Complex Facial Expression Recognition Using Deep Knowledge Distillation of Basic Features

Complex emotion recognition is a cognitive task that has so far eluded the same excellent performance of other tasks that are at or above the level of human cognition. Emotion recognition through facial expressions is particularly difficult due to the complexity of emotions expressed by the human face. For a machine to approach the same level of performance in this domain as a human, it may need to synthesise knowledge and understand new concepts in real-time as humans do. Humans are able to learn new concepts using only few examples, by distilling the important information from memories and discarding the rest. Similarly, continual learning methods learn new classes whilst retaining the knowledge of known classes, whilst few-shot learning methods are able to learn new classes using very few training examples. We propose a novel continual learning method inspired by human cognition and learning that can accurately recognise new compound expression classes using few training samples, by building on and retaining its knowledge of basic expression classes. Using GradCAM visualisations, we demonstrate the relationship between basic and compound facial expressions, which our method leverages through knowledge distillation and a novel Predictive Sorting Memory Replay. Our method achieves the current state-of-the-art in continual learning for complex facial expression recognition with 74.28% Overall Accuracy on new classes. We also demonstrate that using continual learning for complex facial expression recognition achieves far better performance than non-continual learning methods, improving on state-of-the-art non-continual learning methods by 13.95%. To the best of our knowledge, our work is also the first to apply few-shot learning to complex facial expression recognition, achieving the state-of-the-art with 100% accuracy using a single training sample for each expression class.

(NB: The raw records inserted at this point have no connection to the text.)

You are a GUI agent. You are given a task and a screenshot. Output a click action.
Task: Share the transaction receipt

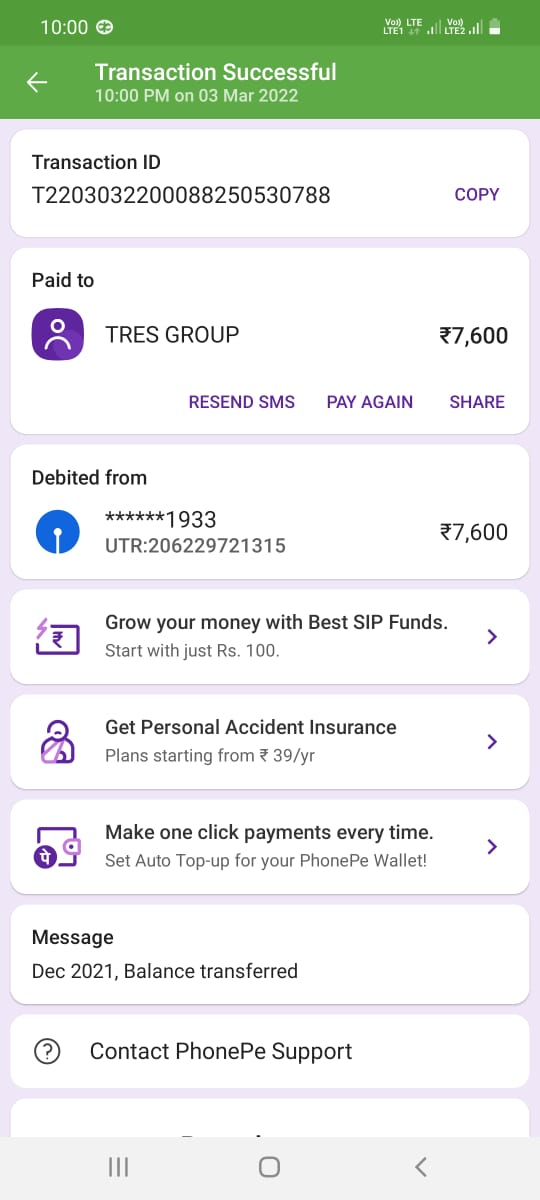tap(477, 402)
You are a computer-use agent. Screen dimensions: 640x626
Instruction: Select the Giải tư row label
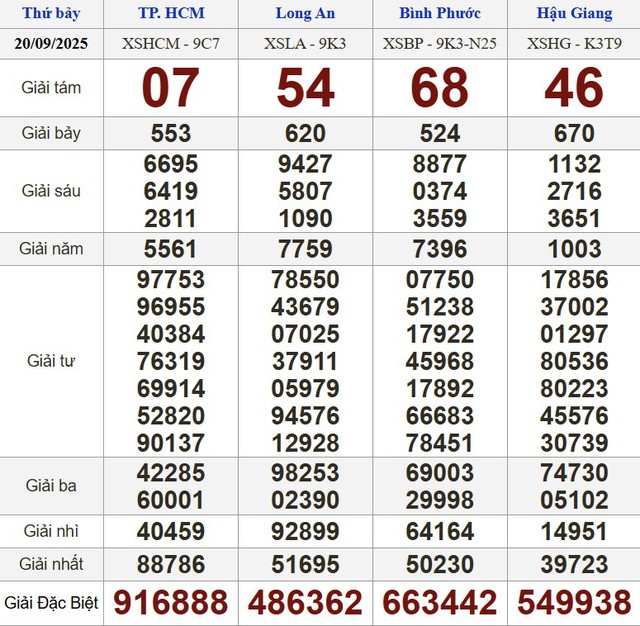(51, 361)
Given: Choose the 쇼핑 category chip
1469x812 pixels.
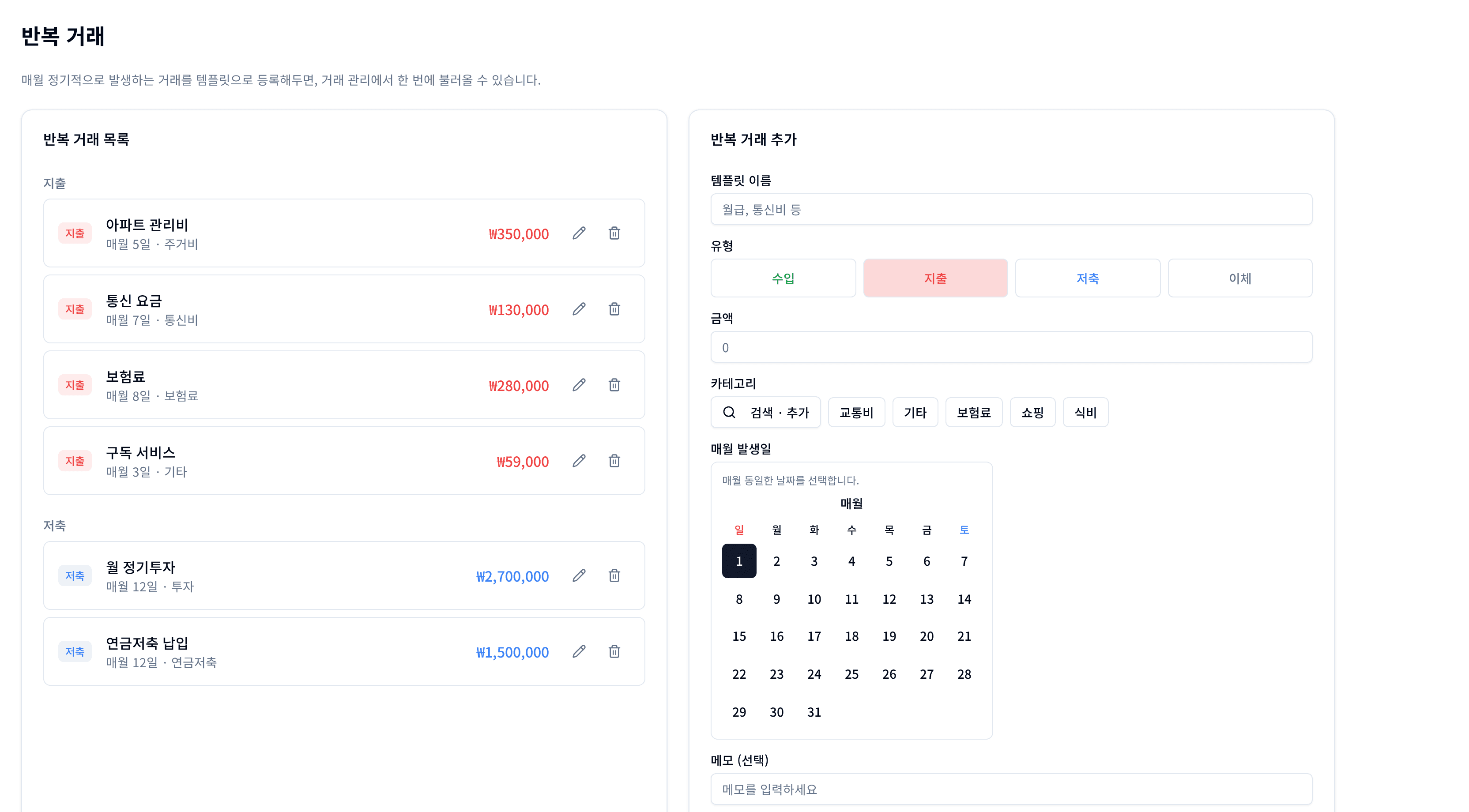Looking at the screenshot, I should click(1032, 412).
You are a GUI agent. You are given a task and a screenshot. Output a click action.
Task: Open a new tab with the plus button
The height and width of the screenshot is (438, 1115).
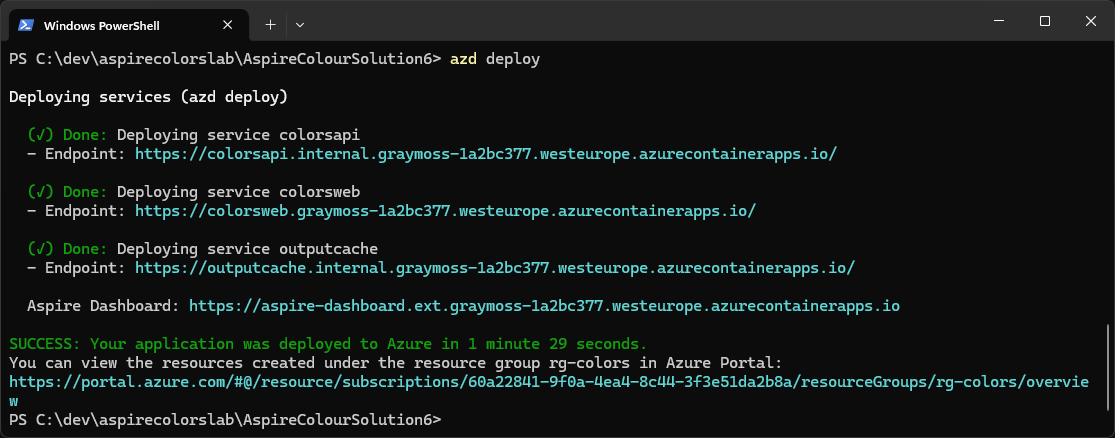click(x=270, y=23)

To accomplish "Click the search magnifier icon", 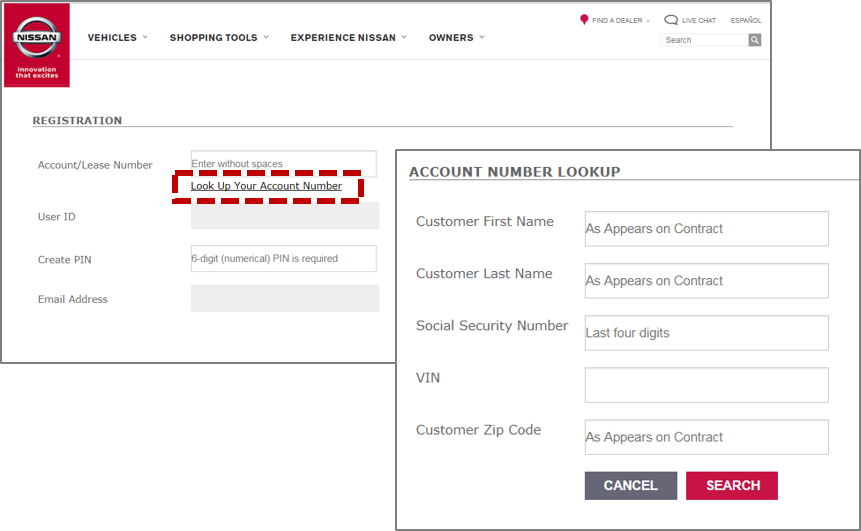I will coord(755,40).
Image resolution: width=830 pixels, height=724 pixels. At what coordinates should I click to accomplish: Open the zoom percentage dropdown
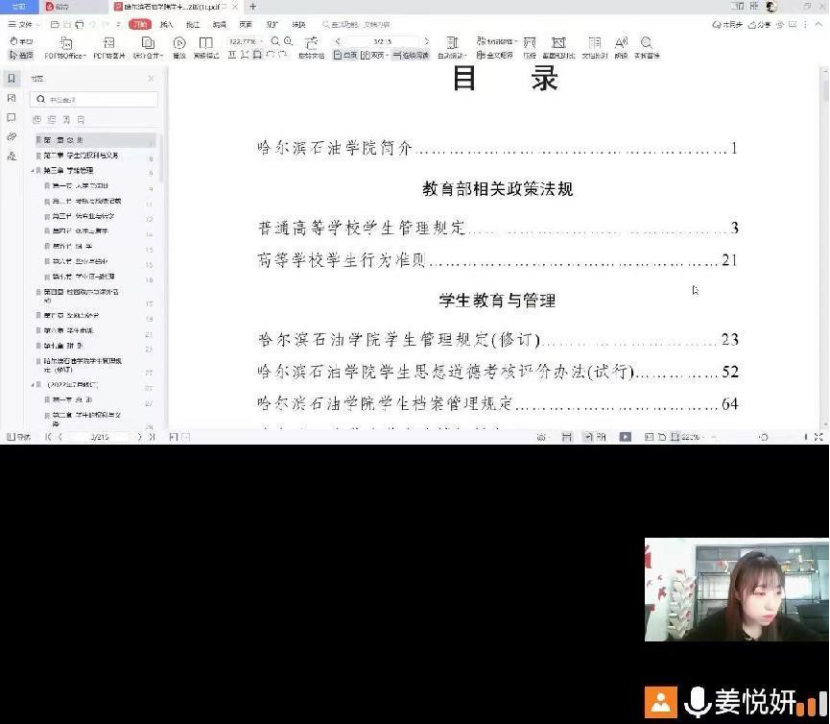pyautogui.click(x=246, y=42)
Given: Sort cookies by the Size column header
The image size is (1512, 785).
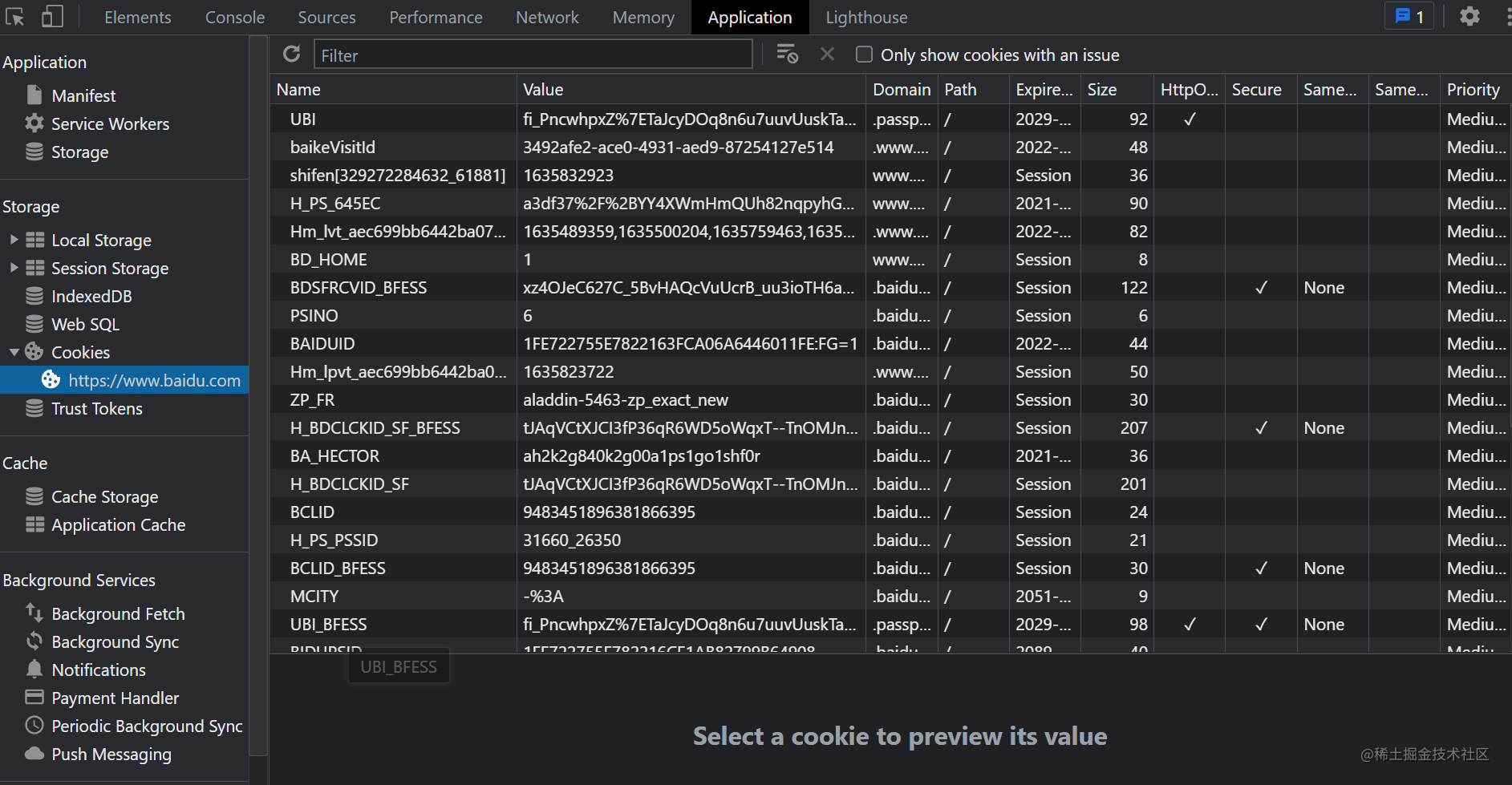Looking at the screenshot, I should (x=1102, y=90).
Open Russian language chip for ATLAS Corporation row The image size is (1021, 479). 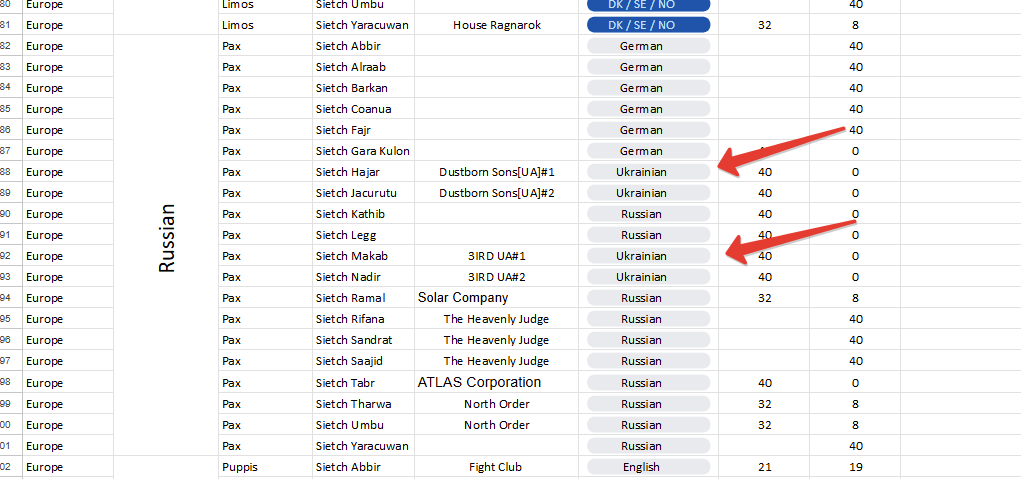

翻译：复杂情绪识别是一项至今仍未达到与人类认知水平相当卓越性能的认知任务。由于人类面部所表达情绪的复杂性，通过面部表情进行情绪识别尤为困难。要使机器在该领域达到与人类相近的性能，它可能需要像人类一样实时综合知识并理解新概念。人类能够通过仅需少量样本即可学习新概念，其核心在于从记忆中提炼重要信息并摒弃其余内容。类似地，持续学习方法能够在保留已知类别知识的同时学习新类别，而少样本学习方法则能利用极少量训练样本学习新类别。我们提出了一种受人类认知与学习启发的新型持续学习方法，该方法通过构建并保留对基本表情类别的知识，能够仅用少量训练样本准确识别新的复合表情类别。利用GradCAM可视化，我们展示了基本面部表情与复合面部表情之间的关系，我们的方法通过知识蒸馏和一种新型预测排序记忆回放机制充分利用了这一关系。我们的方法在复杂面部表情识别的持续学习中达到了当前最优性能，新类别总体准确率为74.28%。我们还证明了将持续学习用于复杂面部表情识别比非持续学习方法具有更优越的性能，相较于现有最优非持续学习方法提升了13.95%。据我们所知，本研究还是首次将少样本学习应用于复杂面部表情识别，仅需每个表情类别一个训练样本即可实现100%准确率的最优性能。